---------- DATASET CONTENT

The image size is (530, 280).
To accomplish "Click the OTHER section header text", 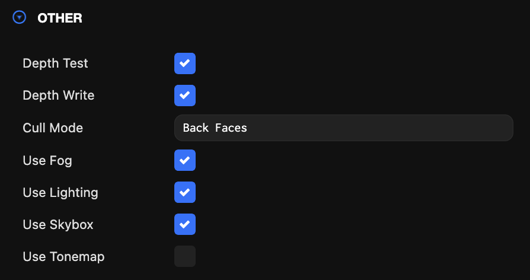I will point(60,18).
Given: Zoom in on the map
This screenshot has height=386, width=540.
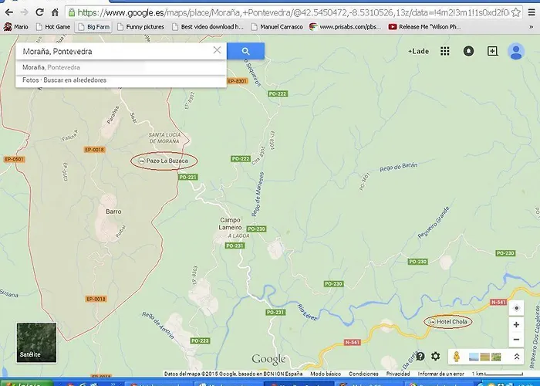Looking at the screenshot, I should click(516, 325).
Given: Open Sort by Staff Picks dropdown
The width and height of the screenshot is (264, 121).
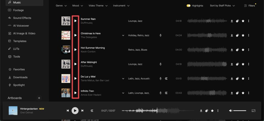Looking at the screenshot, I should pyautogui.click(x=222, y=6).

--------------------

_YOUR TASK_
An exact transcript is required, covering the lines from the one containing "The width and" through the end of the listing above, inclusive, without pictures.

_YOUR SOLUTION_
The width and height of the screenshot is (264, 121).
Looking at the screenshot, I should pyautogui.click(x=222, y=6).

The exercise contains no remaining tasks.